The finding could ultimately help clinicians screen for at-risk children at an early pre-reading age, when interventions to reduce the severity of the condition might be most effective.

"We already knew that children and adults with a diagnosis of dyslexia show brain alterations within the left posterior -- back -- part of the brain," said study co-author Nadine Gaab, an assistant professor of pediatrics in the neuroscience program at Harvard Medical School and Children's Hospital Boston. "However, it was unclear whether these alterations are a result of dyslexia [that] show up after years of reading failure or whether they predate the reading onset," she noted.

"[Here] we could show that they predate reading onset," Gaab said. "This suggests that children are either born with it or that it develops within the first few years of life."

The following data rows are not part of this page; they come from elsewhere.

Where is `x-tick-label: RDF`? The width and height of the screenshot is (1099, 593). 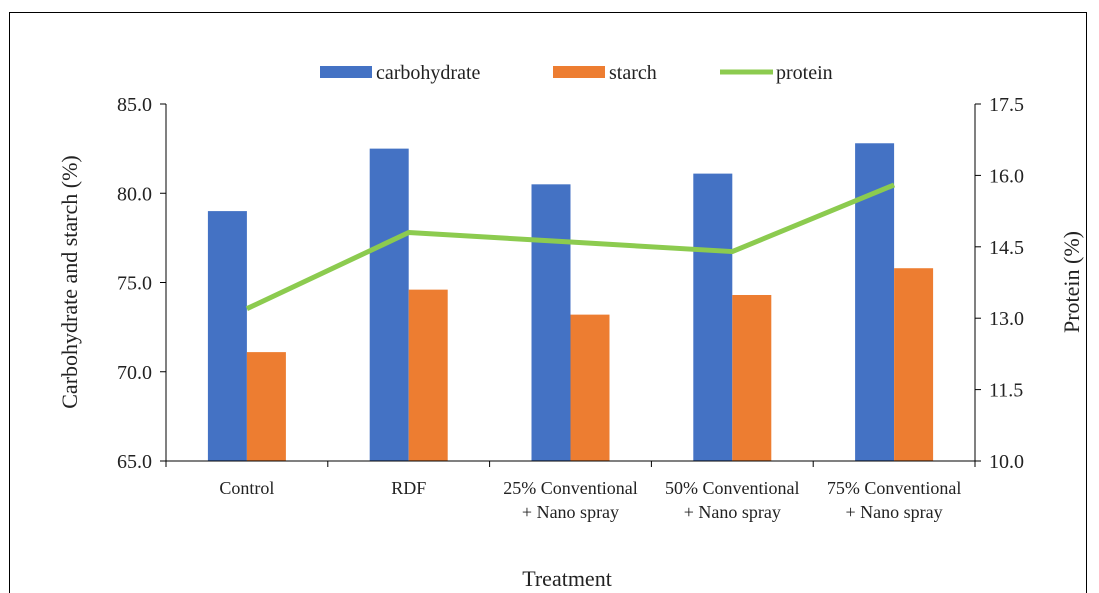 x-tick-label: RDF is located at coordinates (408, 488).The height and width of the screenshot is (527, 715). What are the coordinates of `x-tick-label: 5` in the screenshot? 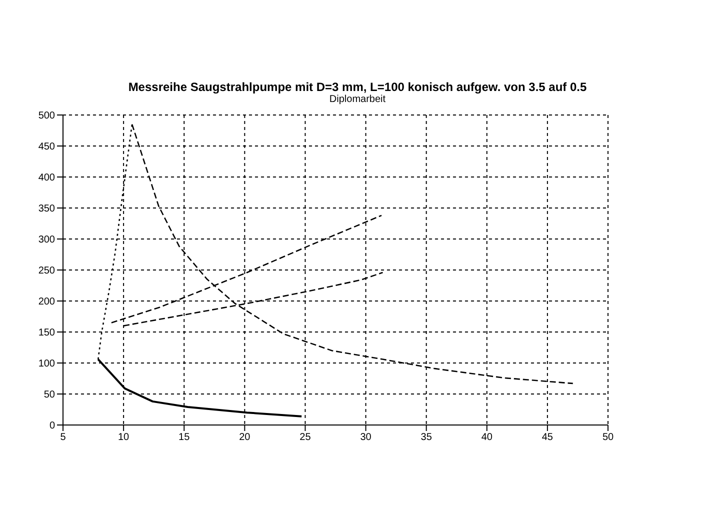 It's located at (63, 438).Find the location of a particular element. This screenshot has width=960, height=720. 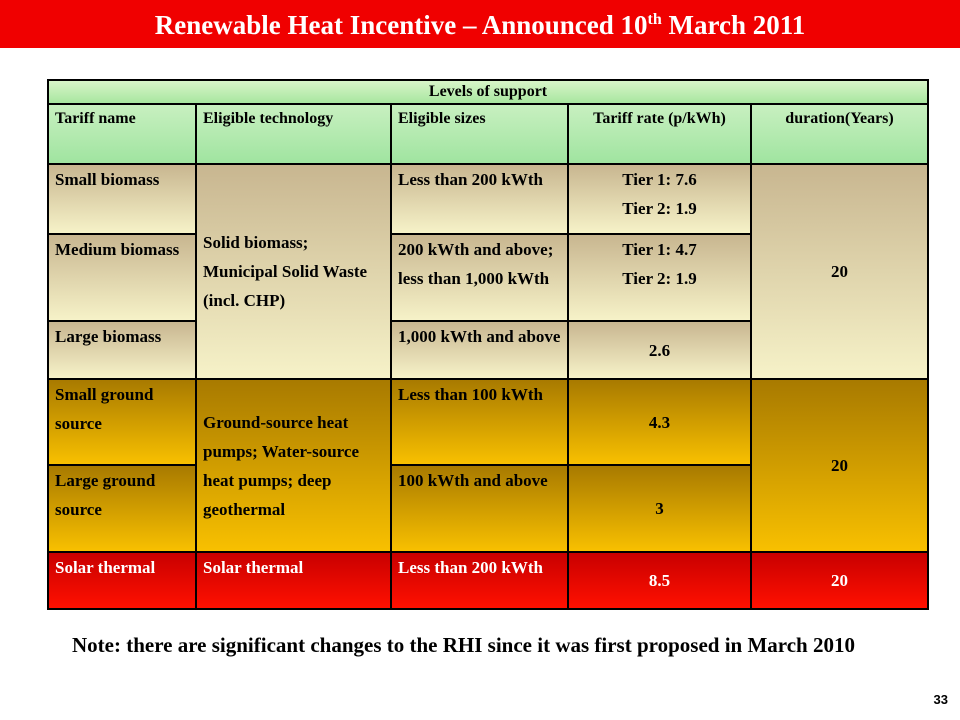

table-caption: Levels of support is located at coordinates (488, 92).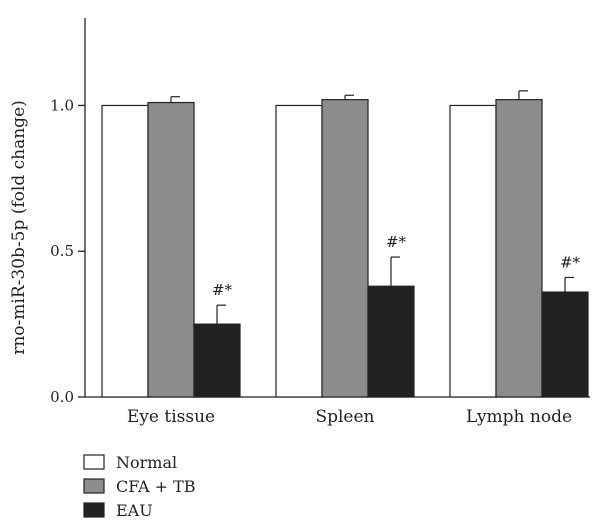  Describe the element at coordinates (94, 486) in the screenshot. I see `legend-swatch-cfa-tb` at that location.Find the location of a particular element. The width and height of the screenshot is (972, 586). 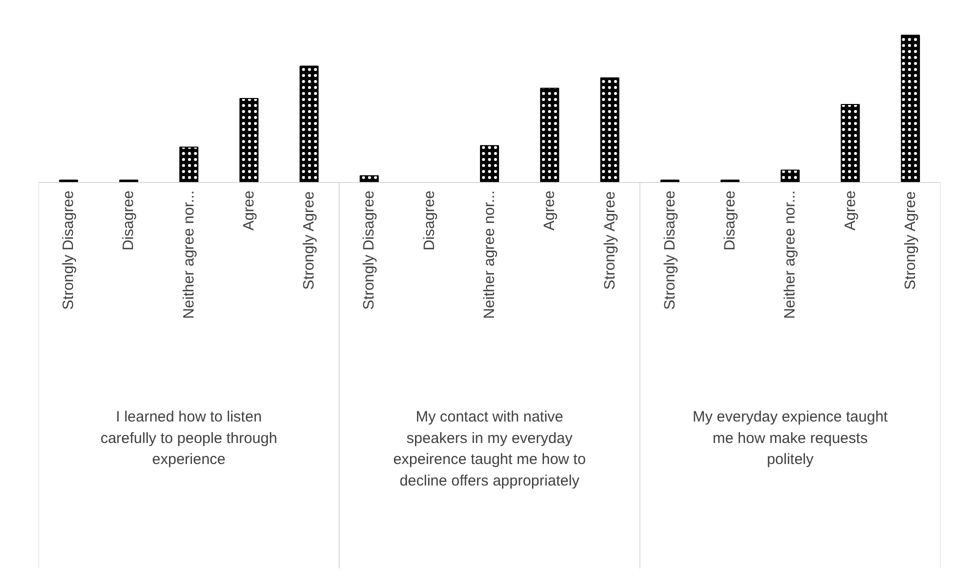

The study, published in the Jan. 23 issue of the Proceedings of the National Academy of Sciences, focused on 36 healthy kindergarteners aged 5 and 6 years who had not begun to read.

Half of the children were at a high risk for developing dyslexia, as at least one of their immediate family members had been previously diagnosed with the disability. None of the children had difficulty with hearing or vision, and none had a history of either neurological or psychological illness.

After completing standard pre-reading language and vocabulary skills assessments, all of the children participated in a couple of audio-identification tasks.